The hit reality
Phil Robertson has been receiving considerable attention for a recent appearance on Fox Business Network where he discussed the topic of health care.
Why exactly the network sought a famous duck hunter's opinion on the nuances of health care coverage remains unclear, but Robertson's comments certainly left many viewers shaking their heads. During the segment, Robertson revealed that he didn't have health insurance for over 50 years and insisted that other people don't actually need it either at least not the conventional kind.
Health Care From On High
According to Robertson, the most important health insurance card one can get is not issued by any company it comes from God. "I already have health care," he told the interviewer. "It's given to me by God. Eternal health care."

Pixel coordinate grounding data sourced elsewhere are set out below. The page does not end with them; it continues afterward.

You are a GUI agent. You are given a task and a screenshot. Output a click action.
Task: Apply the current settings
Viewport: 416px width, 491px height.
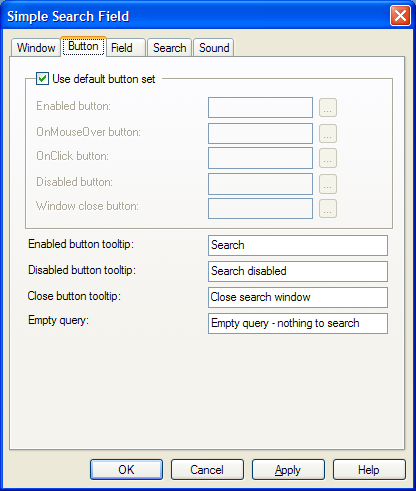[x=288, y=470]
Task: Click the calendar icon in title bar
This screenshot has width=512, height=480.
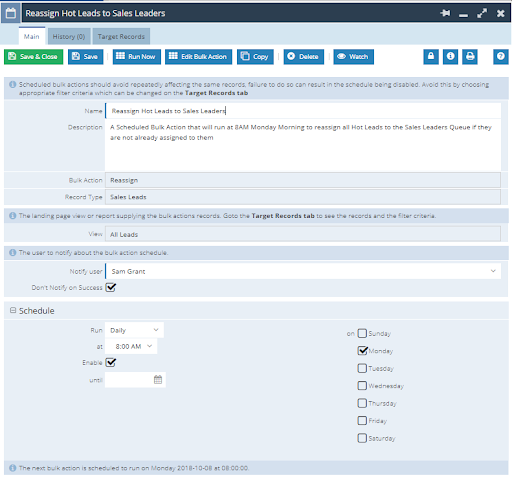Action: pyautogui.click(x=11, y=13)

When the show's host pushed back, pointing out that "people need health care," Robertson refused to budge. "I have life and immortality given to me by God through Jesus Christ... I'm telling Kamala Harris, I have eternal health care, and it's free! Doctors can give you a little temporary reprieve, but they cannot save you from physical death. The doctors who treat you, they die, too."
See the full video below:
God's Coverage Limits: Explained
Robertson is far from the first public figure to advocate for faith's ability to heal. Last year, evangelist Gloria Copeland drew widespread criticism for encouraging people to forego flu shots because she believed Jesus would protect them.

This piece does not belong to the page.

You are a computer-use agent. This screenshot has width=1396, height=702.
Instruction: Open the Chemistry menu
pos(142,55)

So where do these ideas come from? There is a certain school of religious teaching which holds that prayer alone is capable of healing all ailments. If the ill would just have faith in God's ability to help, everything would turn out okay.

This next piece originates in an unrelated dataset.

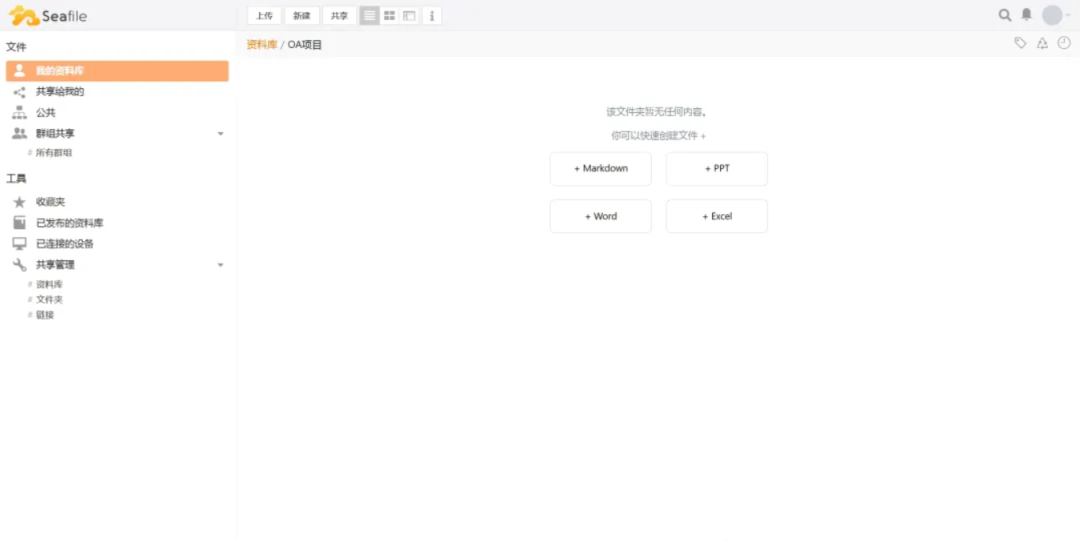Switch to list view mode
Viewport: 1080px width, 540px height.
coord(370,16)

The problem is, that doesn't seem to work in practice. Although there's nothing wrong with praying to a higher power in the hopes of influencing earthly events, people insisting on prayer in lieu of actual medical care has consistently produced tragic results. From the toddler who died after her parents refused medical care to the child left permanently disabled because the parents decided prayer was enough the evidence suggests God's medical plan doesn't have a terribly high success rate.